Return each line exactly, from the one that has "444x241 pixels. How" through the end of the entries, both ends included. Pictures do not belong.

### EXERCISE MATERIAL
*** Begin section ***
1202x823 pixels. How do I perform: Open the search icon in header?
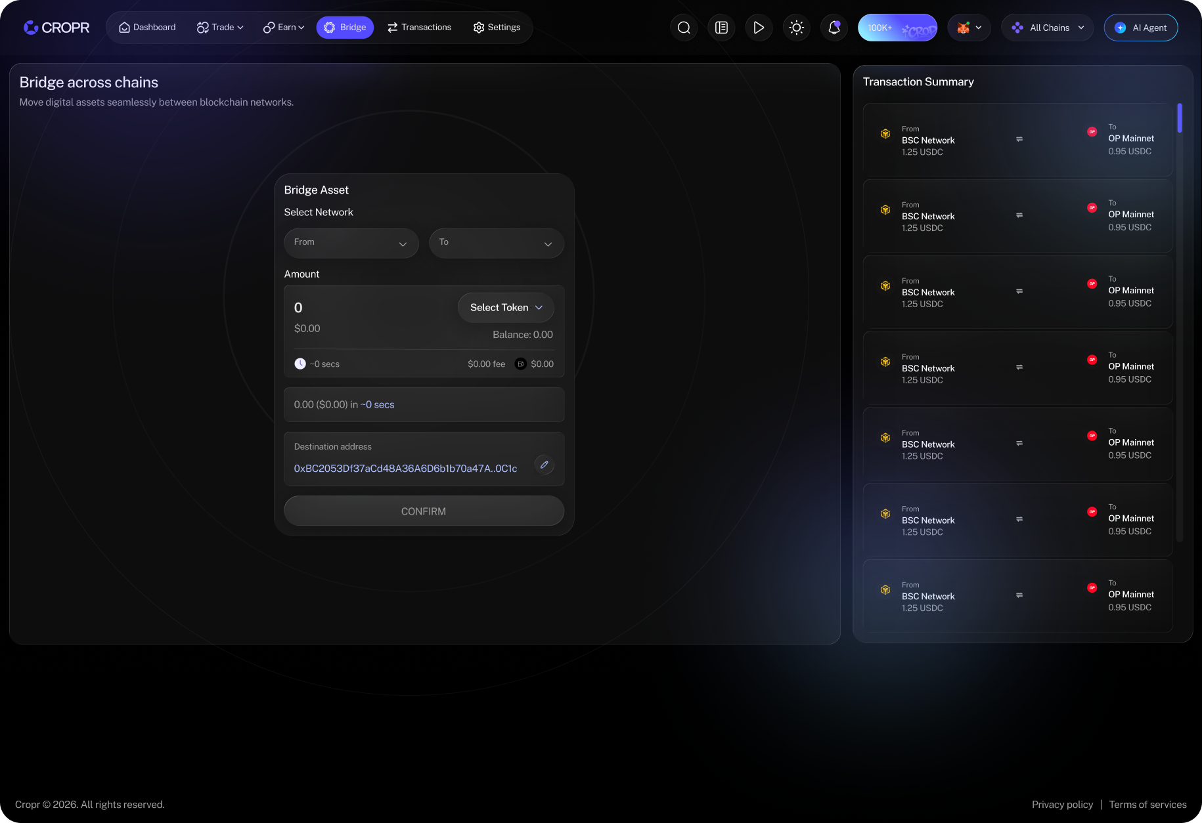click(684, 28)
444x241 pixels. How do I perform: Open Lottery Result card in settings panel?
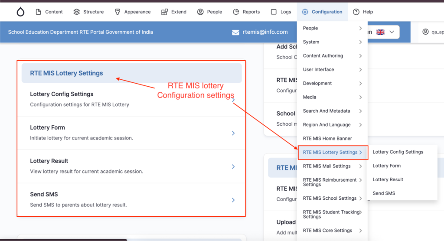pyautogui.click(x=132, y=166)
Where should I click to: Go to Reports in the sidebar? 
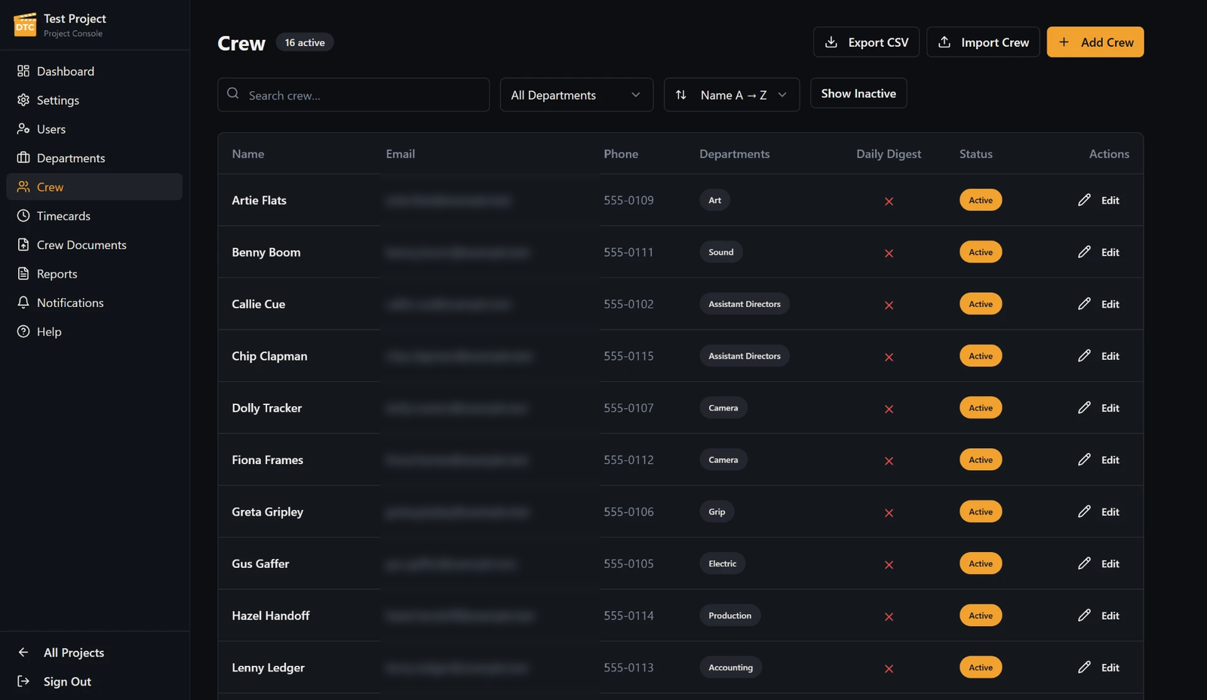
*** End section ***
### THE COMPLETED TASK
444x241 pixels. How do I perform: Open Lottery Result card in settings panel?
pyautogui.click(x=132, y=166)
Where should I click to: Go to Reports in the sidebar? 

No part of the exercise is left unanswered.